• _QUESTIONS_:
1) From the dance review, write out the stretch from "Playing out against" through "interface with technology." word for word.
2) Using the dance review, say whether each statement agrees with it. Answer yes or no and quote the words that decide it.
(a) The review calls Lights Camera Action more futuristic than last year's Tale of Ten Green.
(b) The review says the EL wire is always a different color from the dancer's costume.
(c) The reviewer finds the aesthetic mildly unpleasant.

• _TEXT SHOWN_:

== Segment start ==

It’s difficult not to admire DASS Dance. Their style is always eclectic; their subjects, always diverse; their projects, always ambitious; their ethos, always unimpeachable. Everything they do shows full commitment. In Seattle where dance is dominated by academically trained female dancers, their work stands out especially for its concentration on the movements of vernacular dance.
Lights Camera Action continues DASS Dance’s interest in the effects of technology. Where last year’s Tale of Ten Green dealt with the meeting of the technological and primordial, Lights Camera Action is more futuristic.
Playing out against a backdrop of space age video projections, the dance is, at its core, a series of fluid partnerships that explore various combinations of male and female dancers. Some are relationships, especially the male-female combinations, others are more purely partnerships. Between the combinations are distinctly different extended solos. Tying it all together is the theme of human beings and their interface with technology.
In this case the effect of the technology dehumanizes the dancers and it is only through their pure athleticism that they can fight against it. While Mr. Wilkins suggests that the piece is a journey into light, the merging of the light with the dancers bodies is cybernetic, and suggests external control. The movement shows this, too. While various relationships and partnerships play out over the evening, there is a tendency for the dancers’ moves to be clinical. The strapping of their bodies to the EL wire seems to have limited the dancers’ expressive range. Too, the EL wire itself is often in colors identical with a given dancer’s costume: pink wire blends into pink top, yellow into pale beige.
I’m not sure how much of this color arrangement is purposeful. Certainly if one intends to show how technology affect human relationships then some amount of unity between man and machine makes sense. The only problem I have is that, while the theme is clear enough, I find the aesthetic mildly unpleasant. Either there is too much variation of color from dancer to dancer, or there is not enough. As it appears, there is too much interchangeability and too many unresolved questions of style.

== Segment end ==

• _SOURCE DATA_:
== Segment start ==

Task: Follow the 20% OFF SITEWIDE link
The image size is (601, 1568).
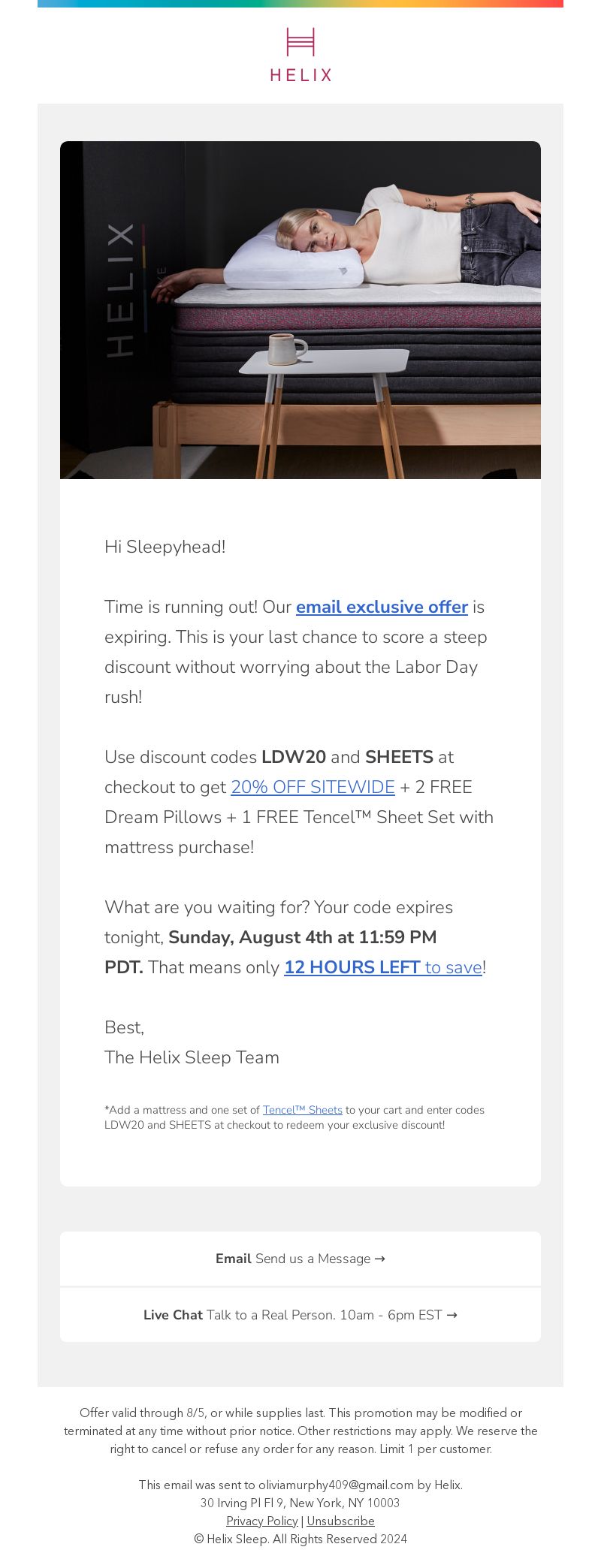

== Segment end ==

• _EXERCISE RESULTS_:
1)
Playing out against a backdrop of space age video projections, the dance is, at its core, a series of fluid partnerships that explore various combinations of male and female dancers. Some are relationships, especially the male-female combinations, others are more purely partnerships. Between the combinations are distinctly different extended solos. Tying it all together is the theme of human beings and their interface with technology.

2)
(a) Yes: "Lights Camera Action is more futuristic."
(b) No: "the EL wire itself is often in colors identical with a given dancer’s costume"
(c) Yes: "I find the aesthetic mildly unpleasant."